This is the second part of an interview with Tami John, MD. For the first part, click here.

Tami John, MD, a clinical associate professor at Stanford Medicine

Tami John, MD

Just over a month ago, the field of hematology witnessed 2 landmark FDA approvals that occurred simultaneously: Vertex Pharmaceuticals' and CRISPR Therapeutics’ autologous gene-edited cell therapy exagamglogene autotemcel (exa-cel, marketed as Casgevy) and bluebird bio’s lovotibeglogene autotemcel (lovo-cel, marketed as Lyfgenia) were both approved for sickle cell disease indications on December 8, 2023. As this took place just one day before the start of the 2023 American Society of Hematology (ASH) Annual Meeting & Exposition, held December 9-12, in San Diego, California, it was a major topic on the minds of many attendees.
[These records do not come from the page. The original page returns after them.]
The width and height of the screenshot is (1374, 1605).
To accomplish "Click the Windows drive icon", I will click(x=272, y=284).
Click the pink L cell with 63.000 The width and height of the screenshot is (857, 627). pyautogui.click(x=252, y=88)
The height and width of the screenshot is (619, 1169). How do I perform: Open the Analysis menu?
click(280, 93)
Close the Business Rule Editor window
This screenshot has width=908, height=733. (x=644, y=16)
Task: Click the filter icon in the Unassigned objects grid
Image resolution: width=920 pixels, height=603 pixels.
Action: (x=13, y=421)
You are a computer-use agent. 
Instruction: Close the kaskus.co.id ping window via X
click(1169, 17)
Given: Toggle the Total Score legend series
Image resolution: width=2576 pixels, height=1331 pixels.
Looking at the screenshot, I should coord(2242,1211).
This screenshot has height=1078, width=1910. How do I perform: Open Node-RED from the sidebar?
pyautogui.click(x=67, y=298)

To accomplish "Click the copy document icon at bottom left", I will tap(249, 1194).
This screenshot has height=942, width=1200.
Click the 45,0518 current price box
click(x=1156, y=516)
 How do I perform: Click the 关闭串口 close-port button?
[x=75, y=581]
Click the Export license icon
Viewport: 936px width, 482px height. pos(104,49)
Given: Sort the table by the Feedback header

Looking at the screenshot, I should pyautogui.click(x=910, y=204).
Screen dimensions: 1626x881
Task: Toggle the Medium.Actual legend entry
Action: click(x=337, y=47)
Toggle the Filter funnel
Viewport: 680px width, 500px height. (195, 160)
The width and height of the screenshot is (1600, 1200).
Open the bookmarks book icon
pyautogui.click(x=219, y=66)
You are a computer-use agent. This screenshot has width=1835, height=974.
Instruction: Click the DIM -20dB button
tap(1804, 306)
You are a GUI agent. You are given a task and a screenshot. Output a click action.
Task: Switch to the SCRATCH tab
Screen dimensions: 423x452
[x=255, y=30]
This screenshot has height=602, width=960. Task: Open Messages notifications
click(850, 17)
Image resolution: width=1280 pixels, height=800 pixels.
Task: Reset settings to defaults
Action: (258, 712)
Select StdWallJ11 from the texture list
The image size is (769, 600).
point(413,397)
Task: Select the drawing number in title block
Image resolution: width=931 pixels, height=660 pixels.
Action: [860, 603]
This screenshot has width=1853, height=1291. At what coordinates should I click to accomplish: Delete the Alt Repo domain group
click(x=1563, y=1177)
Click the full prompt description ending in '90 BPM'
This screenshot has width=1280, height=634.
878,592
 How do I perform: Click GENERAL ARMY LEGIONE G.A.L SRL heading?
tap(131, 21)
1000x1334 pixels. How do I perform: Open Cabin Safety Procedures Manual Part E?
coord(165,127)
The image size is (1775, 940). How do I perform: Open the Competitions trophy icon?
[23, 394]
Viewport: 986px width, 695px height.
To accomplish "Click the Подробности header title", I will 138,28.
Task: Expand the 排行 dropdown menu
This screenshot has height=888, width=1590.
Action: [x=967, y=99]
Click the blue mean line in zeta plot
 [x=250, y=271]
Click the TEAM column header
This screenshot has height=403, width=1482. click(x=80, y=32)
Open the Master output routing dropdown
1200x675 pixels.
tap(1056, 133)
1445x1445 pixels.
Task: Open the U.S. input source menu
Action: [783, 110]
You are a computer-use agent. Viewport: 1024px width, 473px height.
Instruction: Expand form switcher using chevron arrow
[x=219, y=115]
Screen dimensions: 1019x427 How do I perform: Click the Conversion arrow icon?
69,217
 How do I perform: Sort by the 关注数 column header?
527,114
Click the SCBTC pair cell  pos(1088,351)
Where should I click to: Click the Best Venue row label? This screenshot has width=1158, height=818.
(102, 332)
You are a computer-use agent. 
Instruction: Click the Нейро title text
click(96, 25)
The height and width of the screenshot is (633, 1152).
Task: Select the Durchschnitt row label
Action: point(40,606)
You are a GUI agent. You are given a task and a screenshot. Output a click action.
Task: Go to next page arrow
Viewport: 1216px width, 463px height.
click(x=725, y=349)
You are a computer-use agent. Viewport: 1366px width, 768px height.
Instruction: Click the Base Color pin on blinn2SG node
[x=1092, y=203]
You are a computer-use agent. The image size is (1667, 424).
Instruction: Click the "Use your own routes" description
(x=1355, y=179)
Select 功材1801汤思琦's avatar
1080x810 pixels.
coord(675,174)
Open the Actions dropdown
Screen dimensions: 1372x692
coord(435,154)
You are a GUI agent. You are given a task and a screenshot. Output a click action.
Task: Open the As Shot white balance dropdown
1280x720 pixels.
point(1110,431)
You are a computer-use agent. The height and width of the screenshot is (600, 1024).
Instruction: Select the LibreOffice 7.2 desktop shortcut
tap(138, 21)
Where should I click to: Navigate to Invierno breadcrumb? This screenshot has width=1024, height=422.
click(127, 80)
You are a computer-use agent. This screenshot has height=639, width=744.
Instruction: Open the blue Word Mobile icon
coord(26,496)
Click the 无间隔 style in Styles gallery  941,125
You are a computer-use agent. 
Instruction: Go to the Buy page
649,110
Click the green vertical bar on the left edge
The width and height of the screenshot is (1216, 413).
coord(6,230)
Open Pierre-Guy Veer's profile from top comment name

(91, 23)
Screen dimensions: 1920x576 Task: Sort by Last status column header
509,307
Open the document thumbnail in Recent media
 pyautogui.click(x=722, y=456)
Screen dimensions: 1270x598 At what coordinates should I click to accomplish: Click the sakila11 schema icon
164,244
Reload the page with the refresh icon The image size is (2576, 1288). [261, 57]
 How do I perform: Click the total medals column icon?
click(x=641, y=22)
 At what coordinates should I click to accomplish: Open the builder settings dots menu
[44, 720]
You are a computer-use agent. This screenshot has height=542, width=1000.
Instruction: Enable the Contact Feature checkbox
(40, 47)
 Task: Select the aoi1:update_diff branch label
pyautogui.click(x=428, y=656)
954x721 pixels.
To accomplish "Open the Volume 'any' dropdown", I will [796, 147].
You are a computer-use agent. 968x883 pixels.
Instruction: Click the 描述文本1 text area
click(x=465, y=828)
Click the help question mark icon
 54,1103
At the conference, CGTLive™ sat down with Tami John, MD, a clinical associate professor at Stanford Medicine, to get her perspective on the FDA’s decision. She expressed enthusiasm about the approvals, but emphasized the need to improve access to these new therapies for patients who need them. John also spoke about presentations she was excited to see at ASH’s 2023 conference and ongoing trends in sickle cell disease research.

CGTLive: What are your thoughts on the recent FDA approvals of exa-cel and lovo-cel?

Tami John, MD: We were hoping to hear of those approvals—the UK had a recent announcement for their approval of the exa-cel product so it was wonderful to hear that the FDA was able to approve both products. I think we're gonna be in a fortunate place to have to figure out which patient does better with which therapy; but to have 2 available therapies is really quite exciting. The next step is really going to be: How can we expand this to all the patients that need it? I think it's a wonderful first step to have 2 available products plus [allogeneic] transplant for sickle cell disease as transformative therapies. And now we get to focus on how we can treat patients all across the world in regions that have higher prevalence than in the United States or in the EU and UK.

What else are you excited about at ASH 2023?

There are more and more gene therapy first-in-human studies or early translational studies that are being published or being promoted. It's really exciting now that we have 2 FDA approved products to see that there's some competition in the market—to see some of those newer, innovative correction therapies and other base-editing therapies that are starting to translate into humans. I also really enjoyed the Duffy null conference; I think it was a great educational conference to talk about how Duffy null phenotype is normal in a large population of patients and how we get so many referrals in hematology for what people think is an abnormal neutrophil count, but is really just normal. I think that was a great conference to start to share with our colleagues that we need to promote to others—just to understand that we have differences that are not necessarily ethnic, but they are biologically-driven and we need to start to define those in a way that is normal for biologic differences.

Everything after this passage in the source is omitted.